PROBLEMS TO WORK ON:
1: Reproduce the part of the Perpignan squad preview starting at "James Hook is" and ending at "even greater things.".
2: According to the Perpignan squad preview, how many points did James Hook score last season, and in how many games?
3: Go on with the Perpignan squad preview from its final sentence.

GIVEN PASSAGE:

══════════

Scrumhalf Dewald Duvenage joins from the Stormers. (c) Paul Barnard.

The loss of Nicolas Mas to Montpellier will be keenly felt, and the daunting task of replacing the French tighthead prop will go to Giorgi Jgenti (27) and Paulica Ion (30). Georgian international Jgenti had a limited amount of game time at Montpellier last season, while Romanian stalwart Ion joins from London Welsh. 20-year-old back row Karl Château is a promising new face, having developed at Toulouse.

In the backs, Italian international Tommaso Benvenuti (22) has signed from Treviso. With 28 caps to his name already, Benvenuti is a powerful and versatile addition. At scrumhalf, South African Dewald Duvenage and Nicolas Durand replace David Mélé, who has moved to Leicester. Duvenage (25) has five years of Super Rugby experience, while Durand (30) won the Top 14 with USAP in 2009 and signs from Toulon as a medical joker. Fijian wing Watisoni Votu (28) joins from Exeter, hoping to cover the loss of Adrien Planté to Racing Metro.

Key Players

James Hook is the star at Perpignan and he was superb last season, scoring 262 points in 18 games. More impressive than his ability to rack up points was the manner in which he directed USAP’s attacking play. Now 28, he is mature and decisive in his actions. Delpoux faces something of a dilemma in deciding where to play Hook now that Lopez has joined, with the centre also a possibility for the Welshman. The pair look like kindred spirits, and Lopez may spur Hook onto even greater things.

Perpignan are spoiled for choice in the second row, where Luke Charteris, Romain Taofifenua and Sebastian Vahaamahina will battle for the starting spots. Welshman Charteris made a strong start to life at USAP last season, before a knee injury in December ended his season. In his absence, the gigantic pairing of Taofifenua (22) and Vahaamahina (21) excelled. Both locks are now French internationals and Charteris will have to work hard to get back in the team.

══════════

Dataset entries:

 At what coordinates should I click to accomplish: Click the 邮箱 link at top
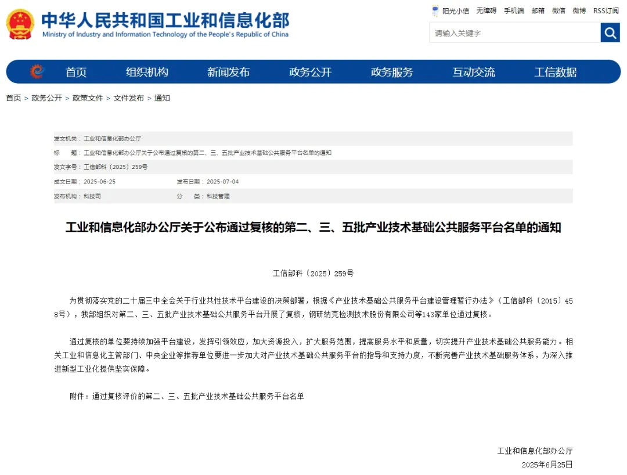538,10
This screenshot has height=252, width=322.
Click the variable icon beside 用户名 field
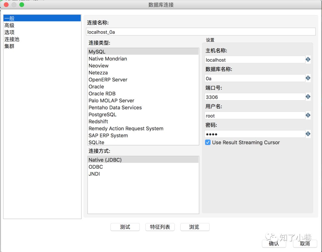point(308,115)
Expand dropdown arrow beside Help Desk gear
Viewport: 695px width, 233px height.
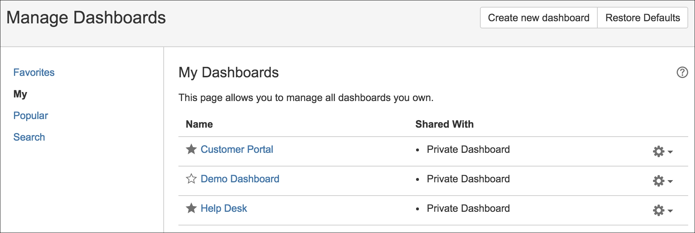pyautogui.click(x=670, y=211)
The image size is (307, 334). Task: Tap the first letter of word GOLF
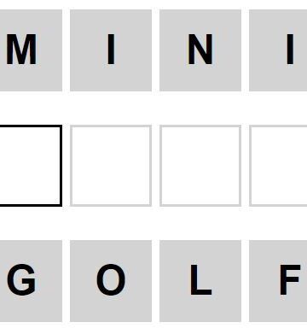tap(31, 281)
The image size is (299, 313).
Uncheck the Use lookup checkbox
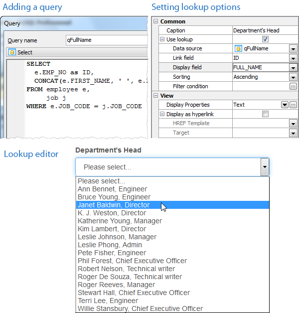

══════════

RESPONSE LIST:
1:
James Hook is the star at Perpignan and he was superb last season, scoring 262 points in 18 games. More impressive than his ability to rack up points was the manner in which he directed USAP’s attacking play. Now 28, he is mature and decisive in his actions. Delpoux faces something of a dilemma in deciding where to play Hook now that Lopez has joined, with the centre also a possibility for the Welshman. The pair look like kindred spirits, and Lopez may spur Hook onto even greater things.

2: He scored 262 points in 18 games.

3:
In the back-row, former Gloucester man Luke Narraway (29) is a mainstay of this USAP side. Capped seven times for England, he is a powerful ball carrier and runs the lineout. Alongside him, Scottish international Alasdair Strokosch (30) provides aggression and a huge work-rate. Hooker Guilhem Guirado (27) becomes more of a leader each season, and has improved all aspects of his game. At loosehead, former Chief Sona Taumalolo is explosive, although his place is under threat from Sebastian Taofifenua (21).

Irish Connection

Lifeimi Mafi has adapted to life in Perpignan with ease, and looks a better player in his new surroundings than he did at Munster. At the end of last season, The Touchline featured a detailed report on Mafi’s exploits with USAP, which you can read here. This year, he must compete with David Marty, Sione Piukala and Benvenuti for a place in the centre, but realistically it should be Mafi plus one of the others.

Lifeimi Mafi copy

Mafi is settled at USAP and looks a better player in his new surroundings. (c) Ivan O’Riordan.

Following the departure of Mas, USAP have a new captain in Bertrand Guiry, who is just 25. The openside flanker spent the ’07/08 season playing for Terenure College RFC in Dublin. With his hometown club in Perpignan, he mixes technically excellent tackling with intelligent attacking support play. Guiry’s contributions will be vital as USAP strive for a top six finish.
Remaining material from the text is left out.